[Start of section]

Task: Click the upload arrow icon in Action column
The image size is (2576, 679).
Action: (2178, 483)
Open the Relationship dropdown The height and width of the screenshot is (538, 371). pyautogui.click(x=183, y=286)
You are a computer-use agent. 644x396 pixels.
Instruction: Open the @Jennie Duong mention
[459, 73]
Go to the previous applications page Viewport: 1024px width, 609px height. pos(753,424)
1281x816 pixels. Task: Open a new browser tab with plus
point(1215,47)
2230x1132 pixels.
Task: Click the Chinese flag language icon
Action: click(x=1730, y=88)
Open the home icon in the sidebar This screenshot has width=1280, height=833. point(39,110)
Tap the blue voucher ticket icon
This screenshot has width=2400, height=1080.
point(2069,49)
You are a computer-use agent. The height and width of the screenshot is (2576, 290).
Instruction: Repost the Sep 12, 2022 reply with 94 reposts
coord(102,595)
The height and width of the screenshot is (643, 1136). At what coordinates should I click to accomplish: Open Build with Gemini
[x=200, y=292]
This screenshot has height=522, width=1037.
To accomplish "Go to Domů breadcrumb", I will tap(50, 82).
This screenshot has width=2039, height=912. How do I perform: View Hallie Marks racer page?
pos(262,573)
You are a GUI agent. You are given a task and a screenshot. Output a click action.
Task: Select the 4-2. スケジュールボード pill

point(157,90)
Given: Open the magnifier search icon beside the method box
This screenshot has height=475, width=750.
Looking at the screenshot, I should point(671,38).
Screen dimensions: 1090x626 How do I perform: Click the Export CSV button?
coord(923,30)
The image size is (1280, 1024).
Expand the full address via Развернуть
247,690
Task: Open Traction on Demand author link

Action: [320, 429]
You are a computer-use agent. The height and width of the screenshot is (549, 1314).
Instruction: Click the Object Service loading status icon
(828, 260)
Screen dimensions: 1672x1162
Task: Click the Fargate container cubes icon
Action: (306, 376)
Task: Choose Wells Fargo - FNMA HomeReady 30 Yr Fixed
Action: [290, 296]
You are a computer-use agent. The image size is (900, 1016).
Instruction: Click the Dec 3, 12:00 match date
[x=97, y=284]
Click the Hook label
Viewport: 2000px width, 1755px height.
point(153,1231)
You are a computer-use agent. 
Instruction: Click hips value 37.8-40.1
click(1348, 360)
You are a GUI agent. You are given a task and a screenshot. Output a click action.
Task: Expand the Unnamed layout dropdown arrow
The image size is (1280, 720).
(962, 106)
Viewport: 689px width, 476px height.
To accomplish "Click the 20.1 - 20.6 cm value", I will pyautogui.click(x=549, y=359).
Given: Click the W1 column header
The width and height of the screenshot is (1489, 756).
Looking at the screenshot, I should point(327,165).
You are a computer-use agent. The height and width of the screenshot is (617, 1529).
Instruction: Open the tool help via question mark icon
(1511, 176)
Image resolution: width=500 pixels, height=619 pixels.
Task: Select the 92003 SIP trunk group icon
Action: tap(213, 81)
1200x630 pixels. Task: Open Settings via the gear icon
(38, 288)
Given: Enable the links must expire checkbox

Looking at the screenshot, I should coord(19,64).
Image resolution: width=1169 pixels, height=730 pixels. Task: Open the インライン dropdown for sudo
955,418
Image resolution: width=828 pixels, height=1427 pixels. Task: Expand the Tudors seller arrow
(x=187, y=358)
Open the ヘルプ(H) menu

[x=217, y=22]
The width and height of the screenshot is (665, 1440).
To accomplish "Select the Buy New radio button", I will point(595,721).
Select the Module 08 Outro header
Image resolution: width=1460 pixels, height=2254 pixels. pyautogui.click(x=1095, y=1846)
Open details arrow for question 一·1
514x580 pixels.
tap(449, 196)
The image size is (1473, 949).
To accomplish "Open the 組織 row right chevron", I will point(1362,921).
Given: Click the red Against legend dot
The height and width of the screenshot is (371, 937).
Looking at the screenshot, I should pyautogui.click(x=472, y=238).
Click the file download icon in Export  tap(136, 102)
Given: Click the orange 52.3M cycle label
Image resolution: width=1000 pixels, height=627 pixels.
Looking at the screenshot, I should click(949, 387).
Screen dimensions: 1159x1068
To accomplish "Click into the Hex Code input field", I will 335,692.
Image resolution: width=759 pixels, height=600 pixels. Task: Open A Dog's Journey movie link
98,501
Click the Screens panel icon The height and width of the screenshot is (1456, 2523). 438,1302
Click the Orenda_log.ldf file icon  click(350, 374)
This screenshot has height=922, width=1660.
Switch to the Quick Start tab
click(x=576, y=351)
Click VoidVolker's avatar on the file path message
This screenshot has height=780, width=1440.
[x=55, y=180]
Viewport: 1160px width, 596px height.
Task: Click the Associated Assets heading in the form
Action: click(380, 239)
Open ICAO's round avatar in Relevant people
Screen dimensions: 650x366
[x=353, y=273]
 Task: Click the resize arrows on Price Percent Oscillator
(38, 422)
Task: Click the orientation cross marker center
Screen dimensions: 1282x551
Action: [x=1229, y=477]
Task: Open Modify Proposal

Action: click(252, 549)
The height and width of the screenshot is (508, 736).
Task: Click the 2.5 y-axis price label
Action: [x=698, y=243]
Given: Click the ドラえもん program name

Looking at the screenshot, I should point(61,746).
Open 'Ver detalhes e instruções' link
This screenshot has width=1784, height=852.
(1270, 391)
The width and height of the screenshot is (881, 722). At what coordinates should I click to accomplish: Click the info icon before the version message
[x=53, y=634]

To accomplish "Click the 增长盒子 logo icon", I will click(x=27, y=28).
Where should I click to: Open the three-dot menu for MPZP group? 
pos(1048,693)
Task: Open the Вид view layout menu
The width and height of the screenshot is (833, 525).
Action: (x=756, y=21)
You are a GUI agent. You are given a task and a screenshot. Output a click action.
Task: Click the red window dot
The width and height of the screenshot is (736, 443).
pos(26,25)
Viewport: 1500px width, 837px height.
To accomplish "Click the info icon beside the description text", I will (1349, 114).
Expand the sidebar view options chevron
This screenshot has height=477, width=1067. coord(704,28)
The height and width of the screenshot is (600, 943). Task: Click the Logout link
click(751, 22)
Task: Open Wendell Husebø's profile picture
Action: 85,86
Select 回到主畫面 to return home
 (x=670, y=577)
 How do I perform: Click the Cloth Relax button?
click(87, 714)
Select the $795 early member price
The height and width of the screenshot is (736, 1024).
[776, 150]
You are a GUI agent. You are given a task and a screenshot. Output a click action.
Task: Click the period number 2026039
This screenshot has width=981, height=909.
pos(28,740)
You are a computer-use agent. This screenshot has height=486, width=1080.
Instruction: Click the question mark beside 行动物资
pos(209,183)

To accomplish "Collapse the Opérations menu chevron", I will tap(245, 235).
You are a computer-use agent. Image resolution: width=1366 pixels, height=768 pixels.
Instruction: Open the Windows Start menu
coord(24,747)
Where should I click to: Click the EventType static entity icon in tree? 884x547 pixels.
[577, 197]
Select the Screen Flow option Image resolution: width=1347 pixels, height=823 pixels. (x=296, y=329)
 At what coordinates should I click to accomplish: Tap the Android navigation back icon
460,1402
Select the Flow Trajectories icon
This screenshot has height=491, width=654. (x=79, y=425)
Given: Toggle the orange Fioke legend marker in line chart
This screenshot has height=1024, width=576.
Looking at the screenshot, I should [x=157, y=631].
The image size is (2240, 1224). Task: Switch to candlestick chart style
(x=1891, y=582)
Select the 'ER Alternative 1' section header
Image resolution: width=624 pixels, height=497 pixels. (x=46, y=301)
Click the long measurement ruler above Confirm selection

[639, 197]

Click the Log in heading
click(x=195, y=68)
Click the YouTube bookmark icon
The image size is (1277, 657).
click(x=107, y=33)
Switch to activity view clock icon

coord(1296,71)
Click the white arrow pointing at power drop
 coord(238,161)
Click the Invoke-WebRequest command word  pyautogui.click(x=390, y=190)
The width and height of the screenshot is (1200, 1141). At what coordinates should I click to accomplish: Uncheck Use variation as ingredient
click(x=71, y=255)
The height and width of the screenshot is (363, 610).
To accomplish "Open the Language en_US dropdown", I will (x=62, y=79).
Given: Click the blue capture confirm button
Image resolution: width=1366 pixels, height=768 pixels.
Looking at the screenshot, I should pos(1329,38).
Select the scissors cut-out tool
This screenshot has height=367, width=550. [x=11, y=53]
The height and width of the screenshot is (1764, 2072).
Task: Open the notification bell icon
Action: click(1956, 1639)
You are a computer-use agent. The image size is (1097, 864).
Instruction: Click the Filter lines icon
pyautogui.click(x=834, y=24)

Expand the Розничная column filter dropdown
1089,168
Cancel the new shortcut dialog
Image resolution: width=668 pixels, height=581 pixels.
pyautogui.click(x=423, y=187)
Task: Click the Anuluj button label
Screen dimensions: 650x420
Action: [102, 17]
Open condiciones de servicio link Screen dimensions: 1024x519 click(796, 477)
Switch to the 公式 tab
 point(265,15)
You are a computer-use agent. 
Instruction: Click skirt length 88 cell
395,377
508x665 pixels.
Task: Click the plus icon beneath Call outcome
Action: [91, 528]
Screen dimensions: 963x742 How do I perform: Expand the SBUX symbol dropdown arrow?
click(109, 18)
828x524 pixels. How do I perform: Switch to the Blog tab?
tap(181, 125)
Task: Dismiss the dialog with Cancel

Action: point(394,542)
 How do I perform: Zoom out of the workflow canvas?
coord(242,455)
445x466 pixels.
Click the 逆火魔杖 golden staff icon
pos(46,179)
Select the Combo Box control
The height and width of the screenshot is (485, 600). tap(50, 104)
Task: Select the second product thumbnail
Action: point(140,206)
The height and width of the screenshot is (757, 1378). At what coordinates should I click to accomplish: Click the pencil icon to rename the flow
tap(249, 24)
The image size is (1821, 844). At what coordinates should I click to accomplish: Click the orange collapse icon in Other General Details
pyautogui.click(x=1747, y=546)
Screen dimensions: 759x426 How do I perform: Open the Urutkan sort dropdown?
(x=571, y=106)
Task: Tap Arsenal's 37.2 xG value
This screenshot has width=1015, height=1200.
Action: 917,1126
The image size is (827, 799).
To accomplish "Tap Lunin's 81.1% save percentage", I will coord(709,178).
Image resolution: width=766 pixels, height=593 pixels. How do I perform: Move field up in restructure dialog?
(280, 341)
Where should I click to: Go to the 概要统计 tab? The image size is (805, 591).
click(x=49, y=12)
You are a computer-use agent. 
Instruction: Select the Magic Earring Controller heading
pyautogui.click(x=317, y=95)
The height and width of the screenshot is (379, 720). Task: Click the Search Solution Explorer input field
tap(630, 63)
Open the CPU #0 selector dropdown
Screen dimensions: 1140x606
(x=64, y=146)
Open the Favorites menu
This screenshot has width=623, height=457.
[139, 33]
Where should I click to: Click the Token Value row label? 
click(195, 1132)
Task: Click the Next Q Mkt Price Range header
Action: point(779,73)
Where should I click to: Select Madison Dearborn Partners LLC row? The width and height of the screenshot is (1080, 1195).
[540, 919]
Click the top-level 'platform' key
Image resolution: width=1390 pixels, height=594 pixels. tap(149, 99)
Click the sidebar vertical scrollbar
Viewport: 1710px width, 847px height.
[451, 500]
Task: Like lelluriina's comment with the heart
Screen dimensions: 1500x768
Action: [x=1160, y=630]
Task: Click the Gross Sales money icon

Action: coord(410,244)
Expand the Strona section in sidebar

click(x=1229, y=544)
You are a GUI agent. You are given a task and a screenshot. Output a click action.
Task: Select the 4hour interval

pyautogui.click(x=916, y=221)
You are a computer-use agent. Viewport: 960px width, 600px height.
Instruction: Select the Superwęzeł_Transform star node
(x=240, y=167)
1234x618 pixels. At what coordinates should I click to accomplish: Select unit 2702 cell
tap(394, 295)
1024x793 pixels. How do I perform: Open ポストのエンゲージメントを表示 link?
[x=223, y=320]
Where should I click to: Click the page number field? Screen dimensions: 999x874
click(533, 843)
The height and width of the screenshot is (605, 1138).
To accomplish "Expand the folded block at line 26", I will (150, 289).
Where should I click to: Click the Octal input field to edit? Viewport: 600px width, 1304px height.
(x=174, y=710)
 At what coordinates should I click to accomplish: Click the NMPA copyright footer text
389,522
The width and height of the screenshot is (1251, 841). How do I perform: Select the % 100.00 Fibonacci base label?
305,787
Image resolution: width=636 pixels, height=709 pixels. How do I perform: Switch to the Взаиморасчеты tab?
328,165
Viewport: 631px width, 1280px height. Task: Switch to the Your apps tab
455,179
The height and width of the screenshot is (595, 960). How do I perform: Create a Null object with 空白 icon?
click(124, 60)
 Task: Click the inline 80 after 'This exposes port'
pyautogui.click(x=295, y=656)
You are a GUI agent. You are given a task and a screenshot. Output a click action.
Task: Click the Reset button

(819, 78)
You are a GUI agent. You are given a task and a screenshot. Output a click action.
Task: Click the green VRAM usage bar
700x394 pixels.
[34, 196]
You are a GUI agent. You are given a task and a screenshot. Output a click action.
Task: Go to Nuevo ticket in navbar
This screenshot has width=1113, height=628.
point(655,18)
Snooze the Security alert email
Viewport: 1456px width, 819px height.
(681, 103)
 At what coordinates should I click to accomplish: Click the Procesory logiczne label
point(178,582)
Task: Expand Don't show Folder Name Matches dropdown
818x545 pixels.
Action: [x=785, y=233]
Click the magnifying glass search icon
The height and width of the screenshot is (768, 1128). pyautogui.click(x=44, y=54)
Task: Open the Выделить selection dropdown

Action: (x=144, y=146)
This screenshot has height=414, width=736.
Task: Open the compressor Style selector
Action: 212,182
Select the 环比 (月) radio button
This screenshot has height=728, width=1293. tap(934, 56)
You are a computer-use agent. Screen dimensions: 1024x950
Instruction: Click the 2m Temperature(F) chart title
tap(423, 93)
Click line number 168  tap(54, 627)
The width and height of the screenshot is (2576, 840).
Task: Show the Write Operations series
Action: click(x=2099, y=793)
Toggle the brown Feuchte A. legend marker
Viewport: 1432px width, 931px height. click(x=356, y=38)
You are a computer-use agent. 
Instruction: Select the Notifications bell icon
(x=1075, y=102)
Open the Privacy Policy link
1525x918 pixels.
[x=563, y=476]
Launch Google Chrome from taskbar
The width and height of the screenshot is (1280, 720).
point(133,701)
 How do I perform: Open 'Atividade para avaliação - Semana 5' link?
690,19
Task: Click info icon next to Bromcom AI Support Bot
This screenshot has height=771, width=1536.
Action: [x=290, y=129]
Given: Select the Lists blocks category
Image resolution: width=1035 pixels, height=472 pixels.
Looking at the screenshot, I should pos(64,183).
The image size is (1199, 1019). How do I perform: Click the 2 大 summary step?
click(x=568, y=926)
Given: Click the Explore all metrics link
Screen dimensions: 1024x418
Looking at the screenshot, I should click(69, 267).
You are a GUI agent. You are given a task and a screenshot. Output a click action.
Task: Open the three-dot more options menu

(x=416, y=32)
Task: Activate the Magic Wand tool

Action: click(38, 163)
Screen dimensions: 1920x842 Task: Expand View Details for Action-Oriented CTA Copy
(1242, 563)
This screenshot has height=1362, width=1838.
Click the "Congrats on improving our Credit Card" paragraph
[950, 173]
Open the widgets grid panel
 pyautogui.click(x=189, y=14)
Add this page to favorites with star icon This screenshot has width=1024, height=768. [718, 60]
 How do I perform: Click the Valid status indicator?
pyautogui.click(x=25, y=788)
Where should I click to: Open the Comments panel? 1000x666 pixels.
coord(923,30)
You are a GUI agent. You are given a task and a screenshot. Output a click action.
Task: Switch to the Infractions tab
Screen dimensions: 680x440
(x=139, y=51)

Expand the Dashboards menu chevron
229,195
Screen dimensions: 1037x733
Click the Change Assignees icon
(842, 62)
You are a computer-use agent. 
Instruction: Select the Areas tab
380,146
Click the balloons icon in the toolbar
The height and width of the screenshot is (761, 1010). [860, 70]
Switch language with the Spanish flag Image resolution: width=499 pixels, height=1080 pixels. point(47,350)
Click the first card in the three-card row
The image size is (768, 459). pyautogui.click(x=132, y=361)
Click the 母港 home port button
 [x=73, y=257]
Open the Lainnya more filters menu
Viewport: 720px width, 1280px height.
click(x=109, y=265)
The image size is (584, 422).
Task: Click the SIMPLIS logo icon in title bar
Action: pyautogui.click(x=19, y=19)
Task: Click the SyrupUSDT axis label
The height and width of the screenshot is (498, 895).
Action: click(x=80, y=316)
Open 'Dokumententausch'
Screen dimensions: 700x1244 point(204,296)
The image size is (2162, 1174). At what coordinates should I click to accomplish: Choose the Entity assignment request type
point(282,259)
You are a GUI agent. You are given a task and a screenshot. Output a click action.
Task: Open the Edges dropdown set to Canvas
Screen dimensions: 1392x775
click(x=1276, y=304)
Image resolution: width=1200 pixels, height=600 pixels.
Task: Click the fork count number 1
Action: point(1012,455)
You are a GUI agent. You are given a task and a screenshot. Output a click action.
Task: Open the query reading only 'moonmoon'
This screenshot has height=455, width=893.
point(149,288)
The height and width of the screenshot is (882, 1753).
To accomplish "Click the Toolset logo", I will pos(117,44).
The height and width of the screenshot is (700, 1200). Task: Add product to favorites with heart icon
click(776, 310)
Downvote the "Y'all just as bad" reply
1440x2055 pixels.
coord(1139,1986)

[End of section]

● WHAT TO WORK ON: Starting at the first line of the records above, please copy every line exactly through the line containing "This screenshot has height=522, width=1037.", and stop there.

● RESULT FOR THIS EXERCISE:
Task: Click the upload arrow icon in Action column
The image size is (2576, 679).
Action: (2178, 483)
Open the Relationship dropdown The height and width of the screenshot is (538, 371). pyautogui.click(x=183, y=286)
You are a computer-use agent. 644x396 pixels.
Instruction: Open the @Jennie Duong mention
[459, 73]
Go to the previous applications page Viewport: 1024px width, 609px height. pos(753,424)
1281x816 pixels. Task: Open a new browser tab with plus
point(1215,47)
2230x1132 pixels.
Task: Click the Chinese flag language icon
Action: click(x=1730, y=88)
Open the home icon in the sidebar This screenshot has width=1280, height=833. point(39,110)
Tap the blue voucher ticket icon
This screenshot has width=2400, height=1080.
point(2069,49)
You are a computer-use agent. The height and width of the screenshot is (2576, 290).
Instruction: Repost the Sep 12, 2022 reply with 94 reposts
coord(102,595)
The height and width of the screenshot is (643, 1136). At what coordinates should I click to accomplish: Open Build with Gemini
[x=200, y=292]
This screenshot has height=522, width=1037.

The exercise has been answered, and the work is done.